Judge: TV can live-stream coverage of Provo murder trial
Courts » Judge clears way for cameras to record 6-week trial of Pleasant Grove doctor.
By Marissa Lang
| The Salt Lake Tribune
First Published Sep 30 2013 11:09 am
Last Updated Sep 30 2013 10:09 pm
Provo • A Utah doctor accused of killing his wife in 2007 so he could continue an extramarital affair will be tried before a judge, a jury and a national television audience.
Thanks to a judge’s ruling Monday in 4th District Court, the six-week murder trial of Martin MacNeill will likely become the first criminal court proceeding to be live broadcast ever in Utah history.
Cameras positioned in the courtroom will be allowed to roll from opening statements to closing arguments in the six-week trial of MacNeill, whose story has grabbed national headlines for years — even before murder and obstructing justice charges were filed against him in 2012.
If convicted, MacNeill could spend the rest of his life in prison.
Although no network has officially applied to cover the trial, representatives from CNN and ABC News sat in the courtroom Monday as prosecutors and defense attorneys argued over final motions and trial procedures.
Prosecutors, who led the charge in attempting to ban television cameras from the entire trial, argued that live streaming court proceedings would upend the legal process, intimidate jurors and endanger key witnesses.
"A national news outlet ran a story or a piece on this case and a relative contacted one of our witnesses to say, ‘Hey that case you may testify at might be on CourtTV or CNN or something,’ " prosecutor Chad Grunander said. "This man, who is an inmate at a federal prison, is afraid of being branded a snitch. He told us he’d be a dead man on the inside if his testimony is known. ... That would absolutely jeopardize the state’s case."
The judge disagreed.
Judge Derek Pullan made one concession to prosecutors: He ordered that the two witnesses who prosecutors said would face retaliation for their testimony — federal inmates who feared being branded "snitches" inside prison walls — be kept out of all photography and video of the case, and be referred to only as "federal inmate number one" and "federal inmate number two."

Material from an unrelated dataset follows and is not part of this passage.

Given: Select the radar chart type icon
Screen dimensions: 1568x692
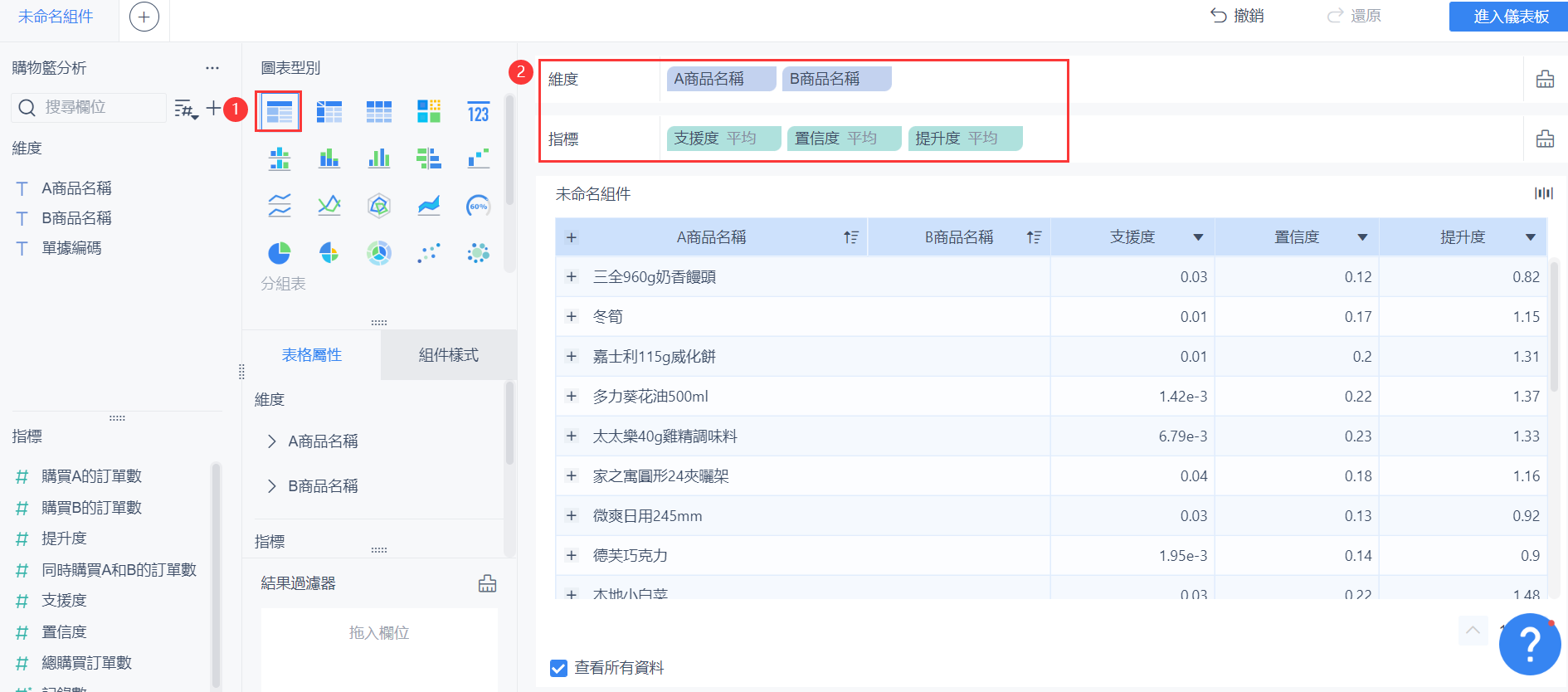Looking at the screenshot, I should (x=379, y=206).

The audio of their testimony will be allowed to be broadcast.
"I’m not persuaded that a wholesale prohibition of electronic coverage is warranted," Pullan said. "There is significant public interest in this case."
Video recording is a relatively new concept for Utah courts. A rule banning the use of recording equipment and personal electronic devices — laptops, smartphones, tablets and so on — was overturned last year.

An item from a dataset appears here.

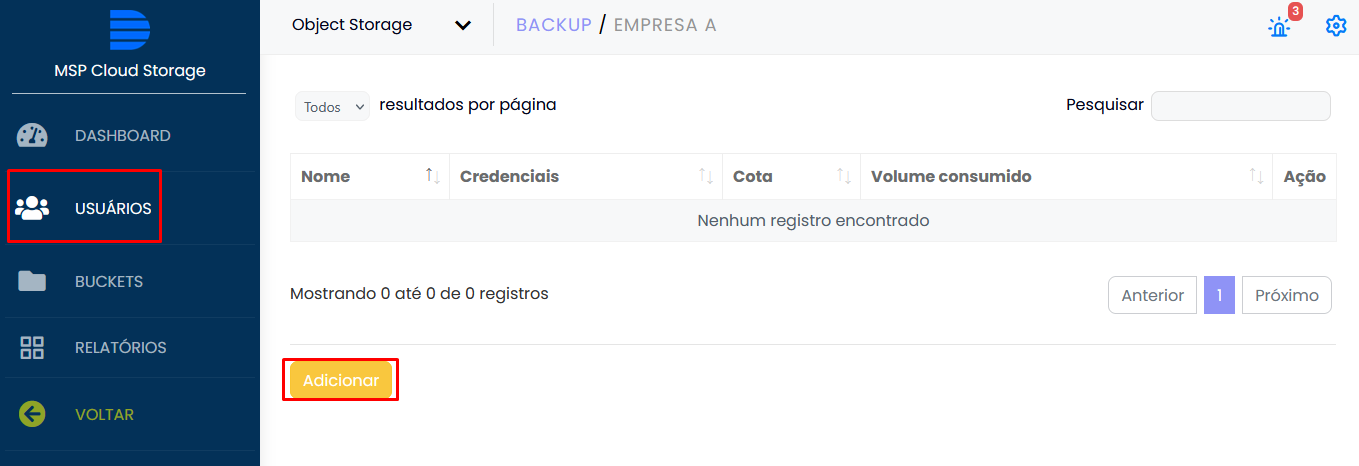Click the Dashboard gauge icon
This screenshot has height=466, width=1359.
tap(32, 136)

"Heretofore in the state of Utah we have gotten along just fine without [television cameras in court]," Grunander said. "Banning cameras is a measured response. I’m not asking for all media to be banned."
Salt Lake City attorney and media law expert Jeff Hunt, who represented CNN at the hearing Monday, told the judge this conversation is the first of many to make their way into Utah courtrooms.
"This is a new world. And we have to find a way to live with those cameras that also allows justice to be done," Hunt said. "Just because you allow a camera in here doesn’t mean it’s all fair game — a courtroom is still a highly controlled environment."
The new rule, which assumes that these devices are allowed unless explicitly banned by a judge, went into effect April 1.
Only 14 states continue to ban television news cameras at trial court proceedings. Utah has joined 19 other states in allowing video and audio recordings of both civil and criminal cases at the trial level.
Prosecutors and MacNeill’s attorneys fought over a seven motions Monday, including whether to disqualify certain witnesses and testimony from the former doctor’s upcoming trial.
MacNeill is scheduled to face a jury in mid-October.